Reading is done through vedana_core.data_provider.GristCsvDataProvider (Grist’s CSV API) or GristAPIDataProvider.

You can use managed Grist (https://api.getgrist.com) or self-host (gristlabs/grist).

Migrations

Alembic migrations responsible for the JIMS / Datapipe / pgvector schemas live in apps/vedana/migrations/. To run:

cd apps/vedana
uv run alembic upgrade head

In docker-compose this is done by a separate db-migrate service, which waits for db to be healthy and applies migrations before the main app starts.

Backups and restore

⚠️ Vedana does not ship backup/restore scripts. The repo’s docker-compose.yml carries a TODO add complete snapshots for SQL and Cypherl (db / memgraph); until that lands, backups are entirely the operator’s responsibility. Everything below is a recommended scheme, not something Vedana performs automatically.

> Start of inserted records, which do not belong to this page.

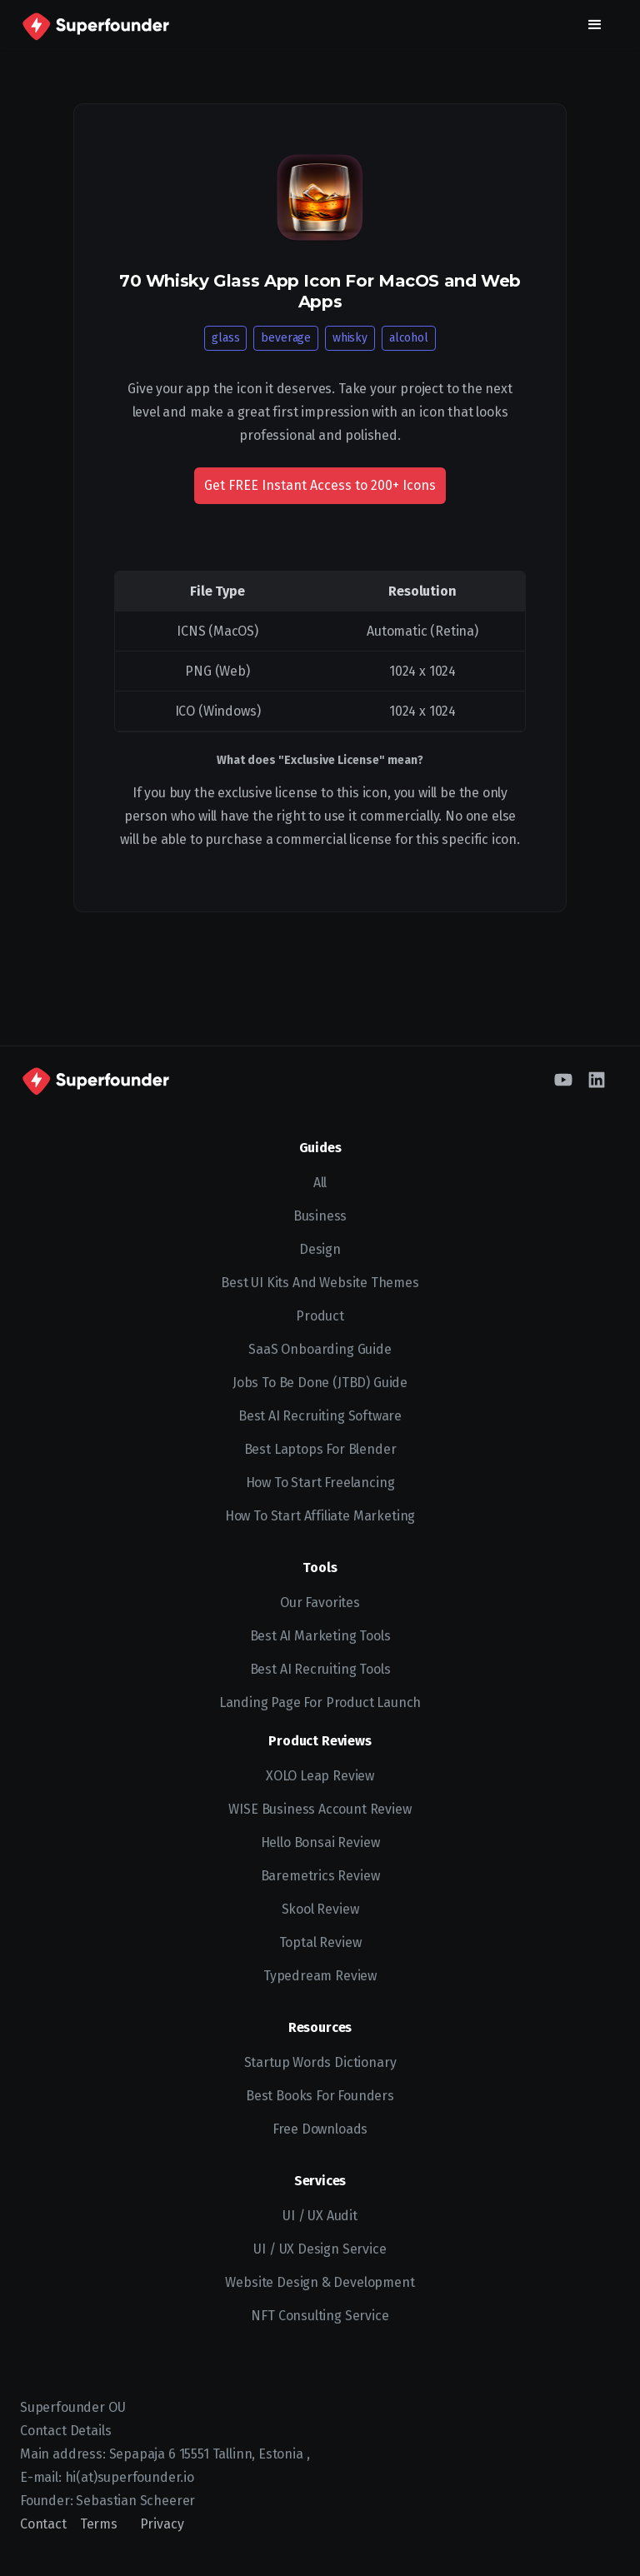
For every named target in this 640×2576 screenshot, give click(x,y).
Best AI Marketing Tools (320, 1636)
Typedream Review (320, 1976)
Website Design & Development (319, 2282)
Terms (99, 2524)
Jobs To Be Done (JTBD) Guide (320, 1382)
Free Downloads (320, 2129)
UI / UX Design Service (319, 2249)
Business (320, 1216)
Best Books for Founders (320, 2096)
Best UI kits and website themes (320, 1282)
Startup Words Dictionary (320, 2062)
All (320, 1183)
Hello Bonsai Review (320, 1842)
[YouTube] (563, 1080)
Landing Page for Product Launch (320, 1702)
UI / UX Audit (320, 2216)
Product (320, 1316)
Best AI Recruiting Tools (320, 1669)
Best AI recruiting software (320, 1416)
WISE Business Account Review (319, 1809)
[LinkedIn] (597, 1080)
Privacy (162, 2524)
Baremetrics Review (320, 1876)
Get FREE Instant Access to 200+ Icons (320, 485)
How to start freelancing (320, 1482)
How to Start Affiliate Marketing (320, 1516)
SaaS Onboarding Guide (319, 1349)
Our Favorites (320, 1602)
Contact (43, 2524)
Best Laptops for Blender (320, 1449)
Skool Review (320, 1909)
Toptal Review (320, 1942)
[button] (595, 25)
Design (320, 1249)
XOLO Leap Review (320, 1776)
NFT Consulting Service (319, 2316)
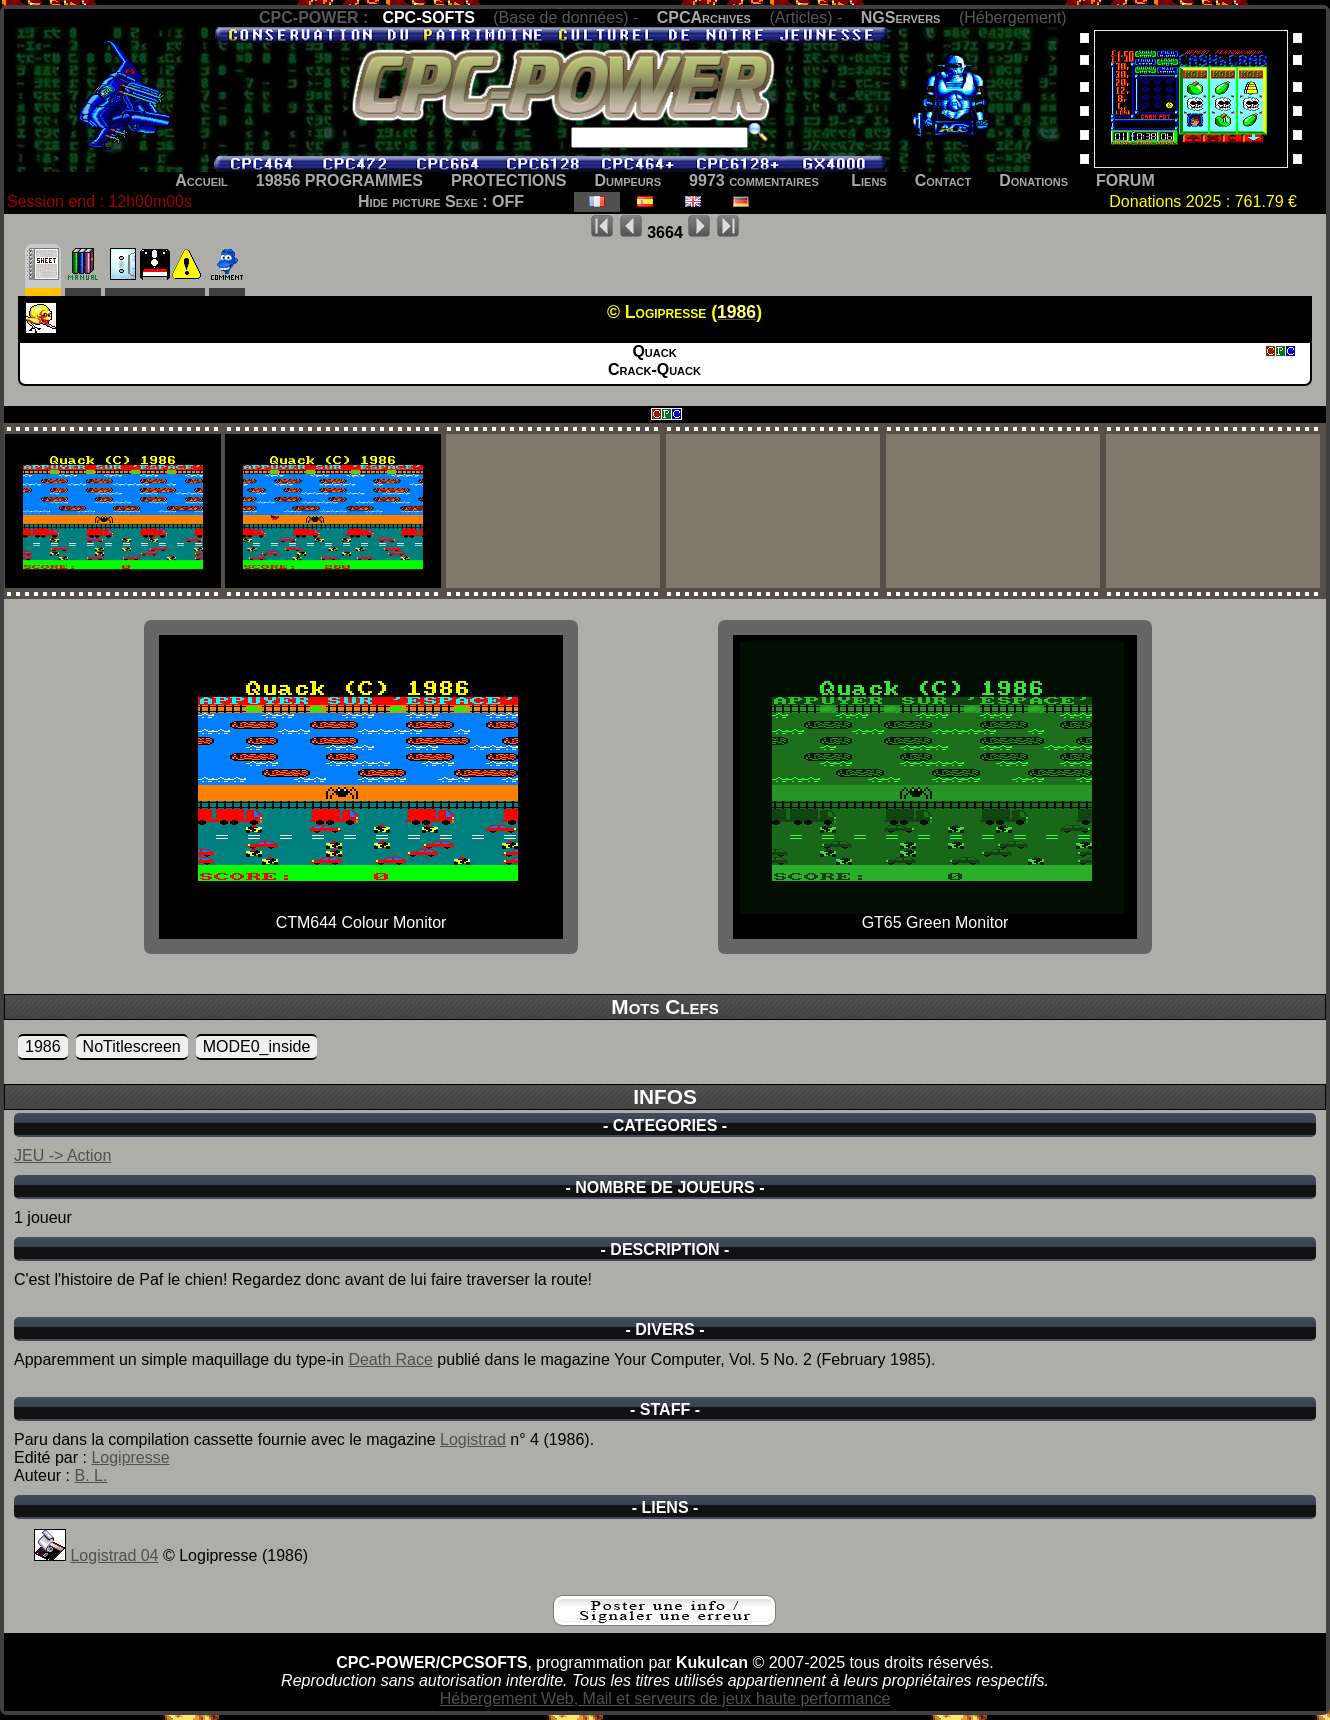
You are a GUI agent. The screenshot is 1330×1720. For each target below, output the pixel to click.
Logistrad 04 (114, 1555)
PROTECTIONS (509, 180)
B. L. (90, 1475)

A recommended scheme for production:

  • Postgres: pg_dump / managed snapshot (standard practice).
  • Memgraph: cypherl dumps (SHOW SNAPSHOT / mgconsole --output-format cypherl) or built-in snapshot mechanisms (see Memgraph docs).
  • Grist: document export or managed backup (if Grist is managed).
  • Restore: Postgres first (schema + dm_* + JIMS tables), then Memgraph, then re-run ETL to fill missing embeddings.